東京マーケットの急落を見て、海外の市場参加者も一斉にリスク回避の態度を取っています。

この結果:

香港ハンセン指数 -2.86%
台湾加権指数 -3.35%
韓国総合指数 -2.4%
オーストラリア全普通株指数 -2.13%
英国FTSE100指数 -2.52%(ザラバ)
フランスCAC40指数 -3.87%(ザラバ)
ドイツDAX指数 -4.82%(ザラバ)

という具合で世界の株式市場が下落中です。

資金の引き上げは株式だけではなく原油、金、穀物といったコモディティにも波及しています。

つまり全てのアセット・クラスが一斉に売られているのです。

これはリパトリエーションのピークに見られる典型的な現象であり、逆の言い方をすればアク抜けのためには必要な事です。

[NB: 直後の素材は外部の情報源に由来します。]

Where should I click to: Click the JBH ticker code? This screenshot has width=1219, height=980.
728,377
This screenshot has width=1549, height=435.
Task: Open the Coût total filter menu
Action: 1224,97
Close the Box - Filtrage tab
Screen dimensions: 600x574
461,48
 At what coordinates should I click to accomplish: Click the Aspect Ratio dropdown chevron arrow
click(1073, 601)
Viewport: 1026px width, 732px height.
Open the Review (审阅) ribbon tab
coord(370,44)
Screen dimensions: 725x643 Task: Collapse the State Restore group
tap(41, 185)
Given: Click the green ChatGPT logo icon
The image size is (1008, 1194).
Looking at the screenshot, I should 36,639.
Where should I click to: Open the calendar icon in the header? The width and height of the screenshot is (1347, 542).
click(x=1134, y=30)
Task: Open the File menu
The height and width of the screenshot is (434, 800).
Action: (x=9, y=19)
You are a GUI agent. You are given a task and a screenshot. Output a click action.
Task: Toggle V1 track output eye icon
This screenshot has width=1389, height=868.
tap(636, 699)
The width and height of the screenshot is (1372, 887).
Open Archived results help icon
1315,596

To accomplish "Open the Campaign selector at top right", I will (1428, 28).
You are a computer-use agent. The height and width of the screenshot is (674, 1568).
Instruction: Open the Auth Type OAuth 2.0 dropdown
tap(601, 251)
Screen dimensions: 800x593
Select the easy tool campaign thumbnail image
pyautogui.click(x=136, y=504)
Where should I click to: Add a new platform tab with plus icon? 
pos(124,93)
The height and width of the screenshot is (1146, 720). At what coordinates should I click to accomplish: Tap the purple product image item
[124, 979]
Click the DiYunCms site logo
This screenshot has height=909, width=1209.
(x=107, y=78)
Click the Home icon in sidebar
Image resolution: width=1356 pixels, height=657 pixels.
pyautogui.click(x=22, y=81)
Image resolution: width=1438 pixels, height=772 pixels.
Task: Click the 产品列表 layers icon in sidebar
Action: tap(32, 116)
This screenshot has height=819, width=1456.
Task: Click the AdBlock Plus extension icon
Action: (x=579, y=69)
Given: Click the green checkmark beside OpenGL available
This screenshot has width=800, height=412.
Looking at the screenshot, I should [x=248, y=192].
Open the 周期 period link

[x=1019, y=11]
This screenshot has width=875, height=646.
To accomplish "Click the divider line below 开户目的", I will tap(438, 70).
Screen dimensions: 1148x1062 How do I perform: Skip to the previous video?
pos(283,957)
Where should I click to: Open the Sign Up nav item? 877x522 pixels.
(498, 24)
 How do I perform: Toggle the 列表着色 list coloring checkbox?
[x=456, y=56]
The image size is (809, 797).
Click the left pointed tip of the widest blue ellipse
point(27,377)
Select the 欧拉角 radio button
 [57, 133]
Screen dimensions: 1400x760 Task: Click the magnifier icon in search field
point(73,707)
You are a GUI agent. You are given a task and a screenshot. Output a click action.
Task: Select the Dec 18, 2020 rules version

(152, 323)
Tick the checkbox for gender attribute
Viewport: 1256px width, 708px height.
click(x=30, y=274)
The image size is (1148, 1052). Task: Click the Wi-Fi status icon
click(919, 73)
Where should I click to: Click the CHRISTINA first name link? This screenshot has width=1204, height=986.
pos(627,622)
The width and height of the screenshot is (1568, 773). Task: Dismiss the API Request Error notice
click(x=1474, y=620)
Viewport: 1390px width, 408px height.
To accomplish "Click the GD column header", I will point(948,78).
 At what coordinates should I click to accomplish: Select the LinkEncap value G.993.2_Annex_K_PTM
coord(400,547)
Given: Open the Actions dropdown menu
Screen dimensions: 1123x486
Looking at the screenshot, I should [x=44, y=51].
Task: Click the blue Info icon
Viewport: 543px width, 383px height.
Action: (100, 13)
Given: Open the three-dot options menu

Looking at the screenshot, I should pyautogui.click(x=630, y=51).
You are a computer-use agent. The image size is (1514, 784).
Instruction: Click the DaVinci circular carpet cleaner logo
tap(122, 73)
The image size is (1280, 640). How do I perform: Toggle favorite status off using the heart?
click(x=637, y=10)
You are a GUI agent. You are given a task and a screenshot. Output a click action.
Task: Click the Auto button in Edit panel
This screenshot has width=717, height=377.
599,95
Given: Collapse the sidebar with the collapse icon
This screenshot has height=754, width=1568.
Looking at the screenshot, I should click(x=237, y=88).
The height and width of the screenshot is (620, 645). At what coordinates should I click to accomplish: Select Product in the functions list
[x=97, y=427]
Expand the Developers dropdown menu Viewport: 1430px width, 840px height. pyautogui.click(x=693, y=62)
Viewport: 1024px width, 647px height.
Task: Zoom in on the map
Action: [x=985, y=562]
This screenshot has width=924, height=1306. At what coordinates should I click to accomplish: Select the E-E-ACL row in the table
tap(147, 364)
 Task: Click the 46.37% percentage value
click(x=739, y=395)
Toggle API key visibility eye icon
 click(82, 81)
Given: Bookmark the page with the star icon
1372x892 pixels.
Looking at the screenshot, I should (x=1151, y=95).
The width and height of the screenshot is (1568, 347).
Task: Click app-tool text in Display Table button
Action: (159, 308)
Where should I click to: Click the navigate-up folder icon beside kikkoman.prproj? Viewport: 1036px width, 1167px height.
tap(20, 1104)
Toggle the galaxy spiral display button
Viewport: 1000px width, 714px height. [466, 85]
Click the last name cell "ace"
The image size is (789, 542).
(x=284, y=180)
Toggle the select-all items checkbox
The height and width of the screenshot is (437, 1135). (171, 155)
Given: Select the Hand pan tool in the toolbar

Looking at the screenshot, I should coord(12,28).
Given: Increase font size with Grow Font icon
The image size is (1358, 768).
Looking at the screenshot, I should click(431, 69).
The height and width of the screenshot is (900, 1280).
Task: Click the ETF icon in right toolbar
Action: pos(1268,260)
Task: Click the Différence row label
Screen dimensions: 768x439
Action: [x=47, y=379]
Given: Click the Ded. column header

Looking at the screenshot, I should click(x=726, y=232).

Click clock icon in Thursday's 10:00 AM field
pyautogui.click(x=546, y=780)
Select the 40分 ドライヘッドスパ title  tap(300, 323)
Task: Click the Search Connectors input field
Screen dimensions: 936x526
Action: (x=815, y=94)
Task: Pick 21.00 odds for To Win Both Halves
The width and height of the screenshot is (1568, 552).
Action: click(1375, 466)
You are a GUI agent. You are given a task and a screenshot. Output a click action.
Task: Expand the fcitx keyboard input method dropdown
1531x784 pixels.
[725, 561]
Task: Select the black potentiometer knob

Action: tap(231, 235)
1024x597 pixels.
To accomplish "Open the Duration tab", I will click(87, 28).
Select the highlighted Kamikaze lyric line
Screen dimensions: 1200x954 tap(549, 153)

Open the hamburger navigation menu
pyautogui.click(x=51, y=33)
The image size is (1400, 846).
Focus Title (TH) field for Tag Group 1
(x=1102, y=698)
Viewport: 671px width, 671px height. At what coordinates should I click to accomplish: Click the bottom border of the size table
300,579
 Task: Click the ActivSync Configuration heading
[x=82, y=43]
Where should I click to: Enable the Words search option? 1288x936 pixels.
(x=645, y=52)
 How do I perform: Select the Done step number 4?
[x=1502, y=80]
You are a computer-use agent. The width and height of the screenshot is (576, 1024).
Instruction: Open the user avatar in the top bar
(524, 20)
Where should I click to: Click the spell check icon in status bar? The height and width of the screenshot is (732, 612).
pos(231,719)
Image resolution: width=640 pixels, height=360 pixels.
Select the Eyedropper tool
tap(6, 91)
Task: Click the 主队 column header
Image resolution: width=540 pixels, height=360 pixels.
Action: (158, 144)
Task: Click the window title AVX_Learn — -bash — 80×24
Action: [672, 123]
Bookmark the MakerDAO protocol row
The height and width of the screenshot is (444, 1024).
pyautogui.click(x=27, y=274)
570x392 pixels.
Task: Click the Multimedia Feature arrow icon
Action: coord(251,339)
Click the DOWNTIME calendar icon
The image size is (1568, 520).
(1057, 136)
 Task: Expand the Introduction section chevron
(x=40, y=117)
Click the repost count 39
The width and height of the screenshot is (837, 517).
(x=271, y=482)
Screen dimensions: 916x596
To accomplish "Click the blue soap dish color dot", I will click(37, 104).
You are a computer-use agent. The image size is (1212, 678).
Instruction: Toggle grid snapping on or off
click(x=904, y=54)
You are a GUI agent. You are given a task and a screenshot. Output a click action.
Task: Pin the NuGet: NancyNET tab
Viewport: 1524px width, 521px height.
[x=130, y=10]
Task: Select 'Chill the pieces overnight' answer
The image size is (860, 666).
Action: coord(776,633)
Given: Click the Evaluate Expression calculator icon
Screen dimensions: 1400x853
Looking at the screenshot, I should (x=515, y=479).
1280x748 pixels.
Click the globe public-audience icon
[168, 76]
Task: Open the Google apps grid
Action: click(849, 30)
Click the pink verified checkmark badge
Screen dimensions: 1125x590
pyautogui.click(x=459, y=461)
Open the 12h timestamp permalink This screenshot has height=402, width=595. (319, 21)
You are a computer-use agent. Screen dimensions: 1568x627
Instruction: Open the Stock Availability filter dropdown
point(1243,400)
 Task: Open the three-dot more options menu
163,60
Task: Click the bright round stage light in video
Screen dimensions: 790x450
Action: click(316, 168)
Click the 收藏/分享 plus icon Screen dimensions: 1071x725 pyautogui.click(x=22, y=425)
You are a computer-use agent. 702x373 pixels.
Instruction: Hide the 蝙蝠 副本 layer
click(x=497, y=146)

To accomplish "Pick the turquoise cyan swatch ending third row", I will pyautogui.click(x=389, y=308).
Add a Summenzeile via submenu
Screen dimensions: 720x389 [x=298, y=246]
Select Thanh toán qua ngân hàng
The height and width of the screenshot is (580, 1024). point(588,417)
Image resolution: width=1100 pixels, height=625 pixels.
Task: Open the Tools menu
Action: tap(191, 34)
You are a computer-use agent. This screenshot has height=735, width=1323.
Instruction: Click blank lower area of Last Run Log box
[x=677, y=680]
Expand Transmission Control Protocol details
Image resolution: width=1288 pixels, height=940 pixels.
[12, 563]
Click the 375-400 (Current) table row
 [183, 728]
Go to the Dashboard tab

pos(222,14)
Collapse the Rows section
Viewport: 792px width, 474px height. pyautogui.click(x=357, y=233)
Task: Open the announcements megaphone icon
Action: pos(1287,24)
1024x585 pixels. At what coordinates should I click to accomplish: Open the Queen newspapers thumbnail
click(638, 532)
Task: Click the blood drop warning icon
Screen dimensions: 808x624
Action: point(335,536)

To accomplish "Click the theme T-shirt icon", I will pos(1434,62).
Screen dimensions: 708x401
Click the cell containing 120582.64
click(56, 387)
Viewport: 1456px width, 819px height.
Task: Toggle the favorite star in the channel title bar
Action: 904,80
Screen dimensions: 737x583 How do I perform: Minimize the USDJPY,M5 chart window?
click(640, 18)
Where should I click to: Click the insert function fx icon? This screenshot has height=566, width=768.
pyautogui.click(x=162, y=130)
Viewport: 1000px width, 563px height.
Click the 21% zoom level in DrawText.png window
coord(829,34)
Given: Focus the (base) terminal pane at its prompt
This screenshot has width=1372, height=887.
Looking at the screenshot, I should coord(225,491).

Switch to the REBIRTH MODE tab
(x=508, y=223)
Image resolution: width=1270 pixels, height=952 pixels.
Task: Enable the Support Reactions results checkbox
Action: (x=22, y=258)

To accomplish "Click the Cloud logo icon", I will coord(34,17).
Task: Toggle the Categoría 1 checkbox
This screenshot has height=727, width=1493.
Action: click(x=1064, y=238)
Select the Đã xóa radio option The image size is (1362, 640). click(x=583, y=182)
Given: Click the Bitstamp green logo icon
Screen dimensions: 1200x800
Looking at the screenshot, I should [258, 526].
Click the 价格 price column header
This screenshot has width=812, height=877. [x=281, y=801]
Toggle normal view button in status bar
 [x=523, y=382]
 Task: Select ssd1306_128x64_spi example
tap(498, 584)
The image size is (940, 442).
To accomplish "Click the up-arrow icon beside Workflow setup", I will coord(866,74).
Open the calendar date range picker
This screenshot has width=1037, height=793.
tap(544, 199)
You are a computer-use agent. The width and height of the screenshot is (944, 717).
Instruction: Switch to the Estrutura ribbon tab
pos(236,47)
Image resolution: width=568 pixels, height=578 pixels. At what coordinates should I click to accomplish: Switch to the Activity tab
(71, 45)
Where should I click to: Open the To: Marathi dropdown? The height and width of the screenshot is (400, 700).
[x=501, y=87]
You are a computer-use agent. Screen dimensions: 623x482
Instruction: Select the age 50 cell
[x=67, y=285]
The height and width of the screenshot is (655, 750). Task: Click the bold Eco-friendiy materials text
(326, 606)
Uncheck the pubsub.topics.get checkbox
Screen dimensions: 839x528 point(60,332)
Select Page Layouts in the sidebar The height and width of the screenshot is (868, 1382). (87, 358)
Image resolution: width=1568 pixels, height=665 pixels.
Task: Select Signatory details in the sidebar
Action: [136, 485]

いま我々の眼前に展開しているリパトリエーション絡みのパニック売りは以前に解説した通り、次のような特徴を持っています:

1. リパトリエーションのパニック売りの局面では投資先の内容の良い・悪いに関係なく、とにかく全てが無差別に売られる
2. その場合、投資対象の値動きはその投資対象の中身の良し悪しではなく、流動性によって決まる

だからより大きい、流動性の高いマーケット(例えばFX→日本円、債券→JGB)に投資家は避難しようとします。


逆に出来高の薄いマーケット(例:マザーズ、新興国)は満員の映画館で誰かが「火事だ!」と叫んだときの状況を呈し、投資家全員が出口に殺到しようとするのです。

いまは皆が出口に殺到しようとしている局面なのだから、もうこれから動くのはかえって危険です。(新興国やハイテクがヤバいということは年初から壊れたレコードのように繰り返し警鐘を鳴らしてきました。)

みんなが駆け出しているときは動かなくて良い。

今こそ世界経済のファンダメンタルズの大きな枠組みがここ数日間の一連のイベントでどう変わったのかについてじっくり黙考するときです。